Extract from the records the lines from the one containing "The height and width of the screenshot is (475, 278)." through the one containing "coord(176,399)", both included, and reproduce them without change, omitting the pictures.
◇ ◇ ◇
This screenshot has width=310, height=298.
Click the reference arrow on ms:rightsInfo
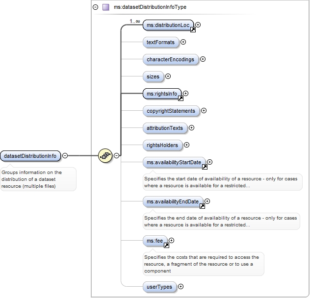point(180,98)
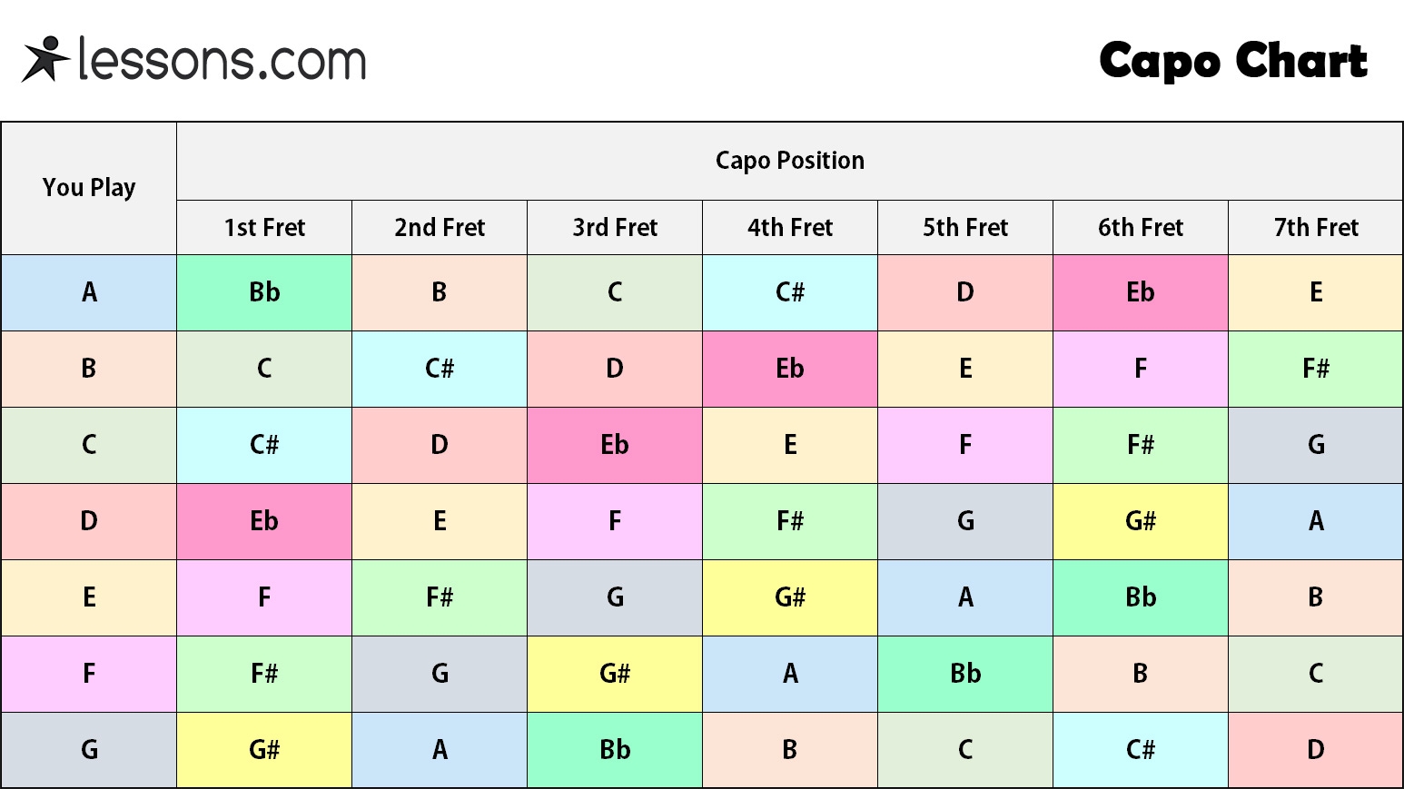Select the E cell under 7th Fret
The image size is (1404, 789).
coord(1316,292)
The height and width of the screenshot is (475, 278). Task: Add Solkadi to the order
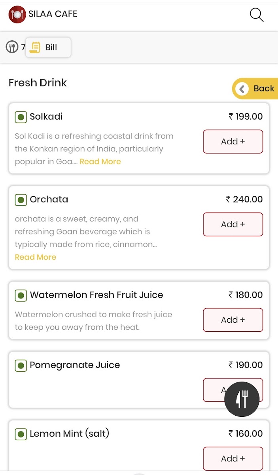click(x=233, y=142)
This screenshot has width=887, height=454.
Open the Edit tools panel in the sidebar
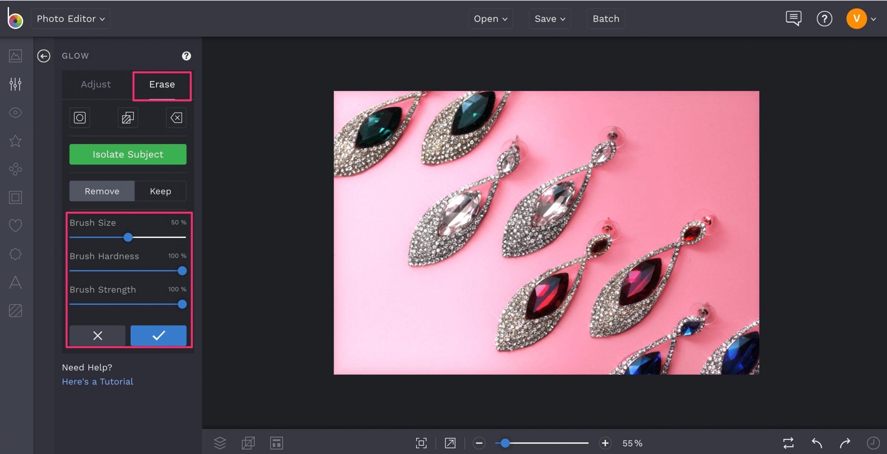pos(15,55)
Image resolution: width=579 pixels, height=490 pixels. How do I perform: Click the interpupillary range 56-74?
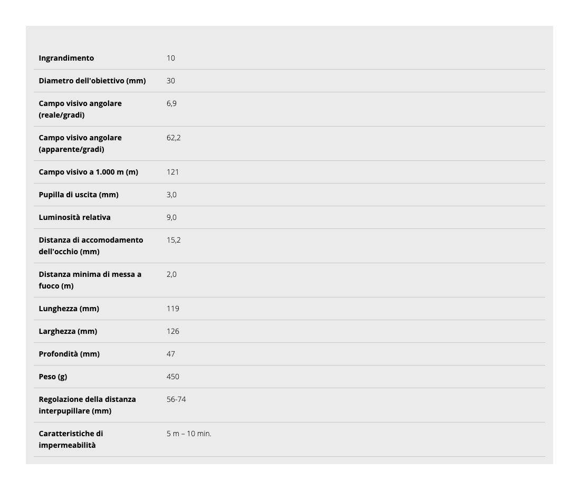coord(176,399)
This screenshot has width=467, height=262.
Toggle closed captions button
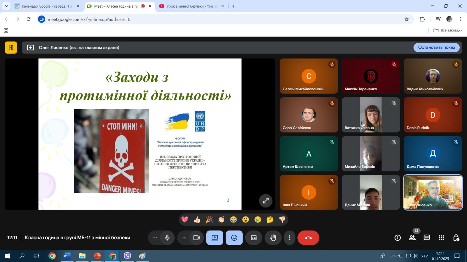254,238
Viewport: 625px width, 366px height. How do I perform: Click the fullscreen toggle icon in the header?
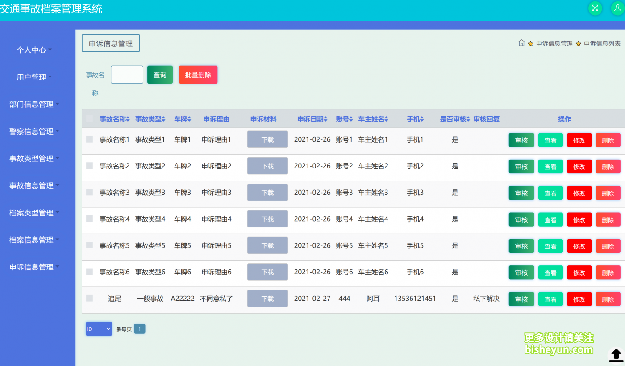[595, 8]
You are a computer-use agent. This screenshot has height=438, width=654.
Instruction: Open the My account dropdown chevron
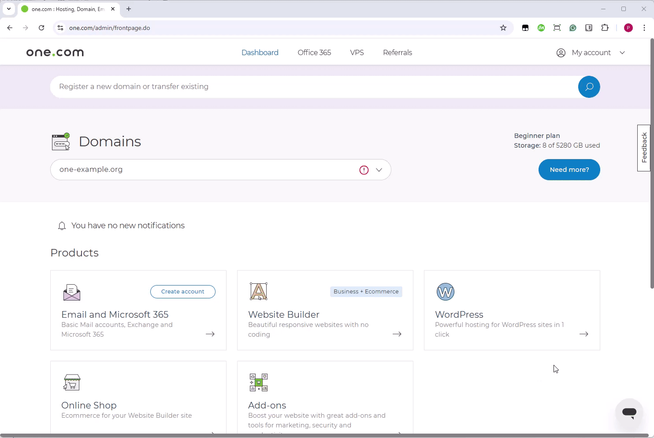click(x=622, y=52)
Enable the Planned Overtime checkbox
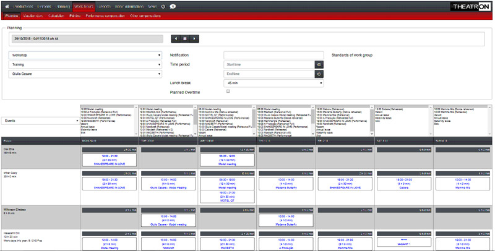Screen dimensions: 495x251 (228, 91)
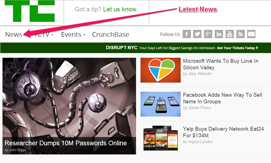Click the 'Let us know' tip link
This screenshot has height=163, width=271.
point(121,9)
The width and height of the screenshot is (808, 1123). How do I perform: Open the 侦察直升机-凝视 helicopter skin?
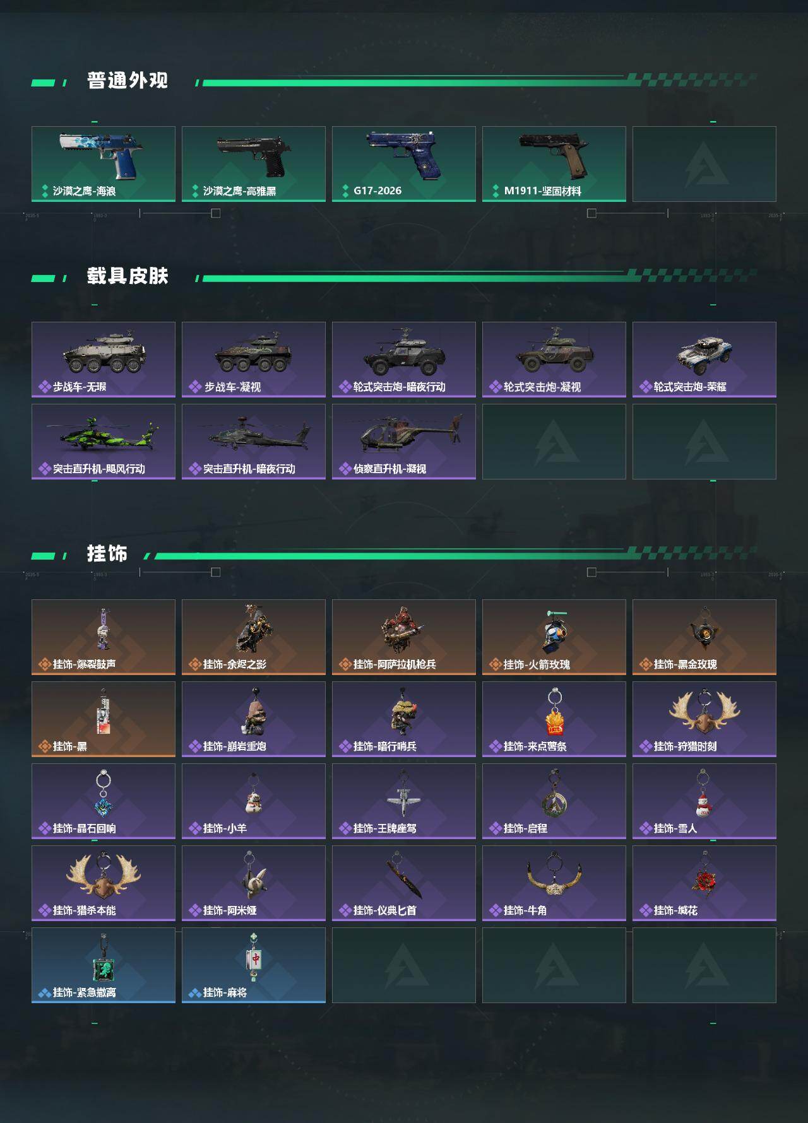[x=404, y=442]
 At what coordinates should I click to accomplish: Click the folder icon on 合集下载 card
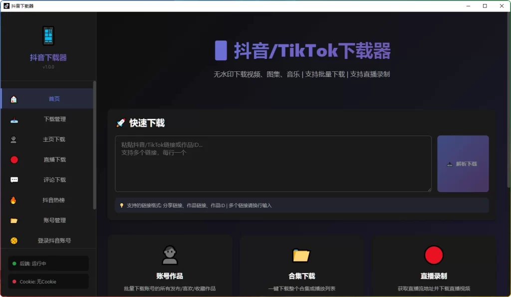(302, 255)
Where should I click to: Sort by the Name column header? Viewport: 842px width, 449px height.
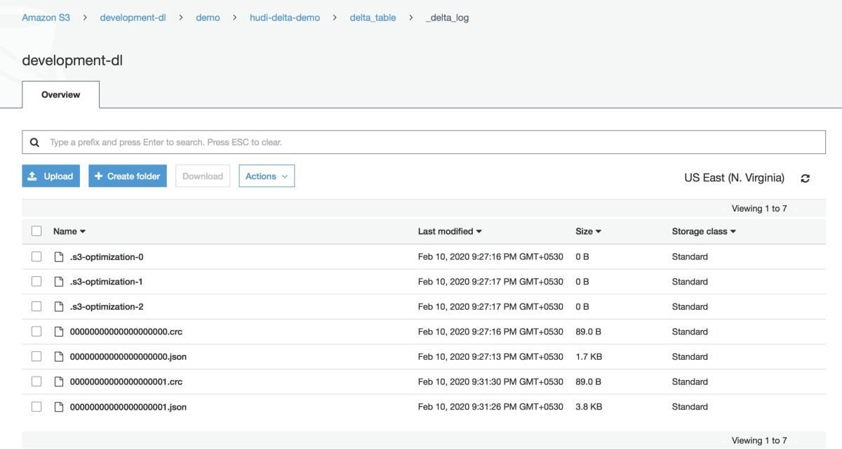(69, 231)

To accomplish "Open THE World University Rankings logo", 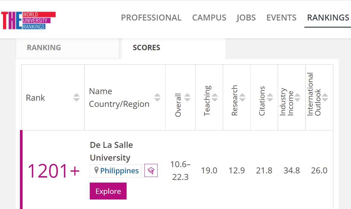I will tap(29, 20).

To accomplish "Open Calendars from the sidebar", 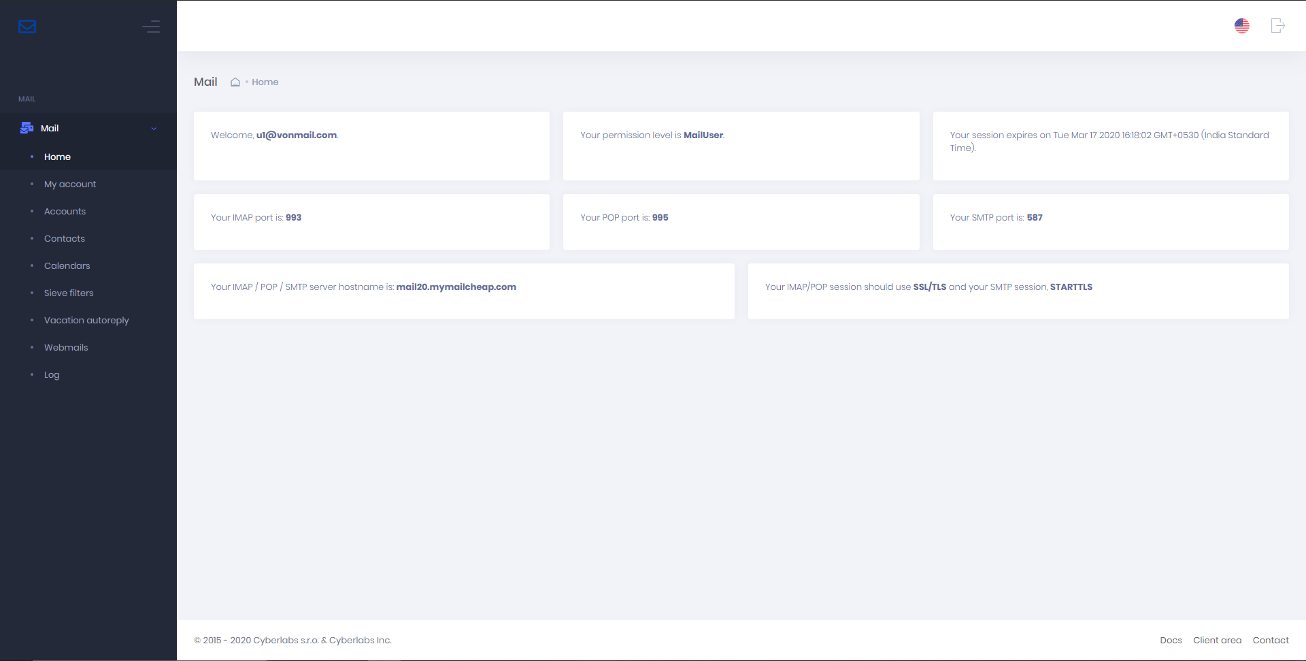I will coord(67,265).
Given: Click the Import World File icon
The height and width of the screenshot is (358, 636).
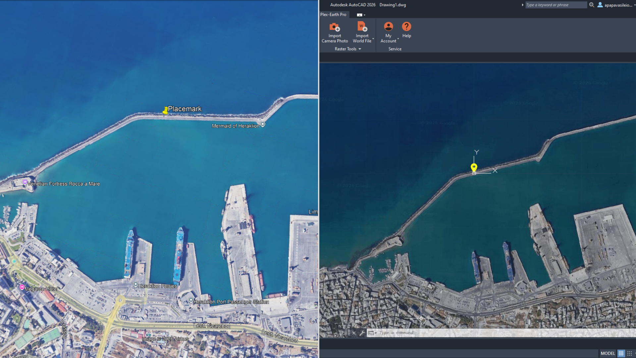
◇ ◇ ◇
# Exercise output:
The height and width of the screenshot is (475, 278). Task: Add Solkadi to the order
click(x=233, y=142)
This screenshot has width=887, height=454.
Open the Edit tools panel in the sidebar
pos(15,55)
Image resolution: width=579 pixels, height=490 pixels. How do I perform: Click the interpupillary range 56-74?
coord(176,399)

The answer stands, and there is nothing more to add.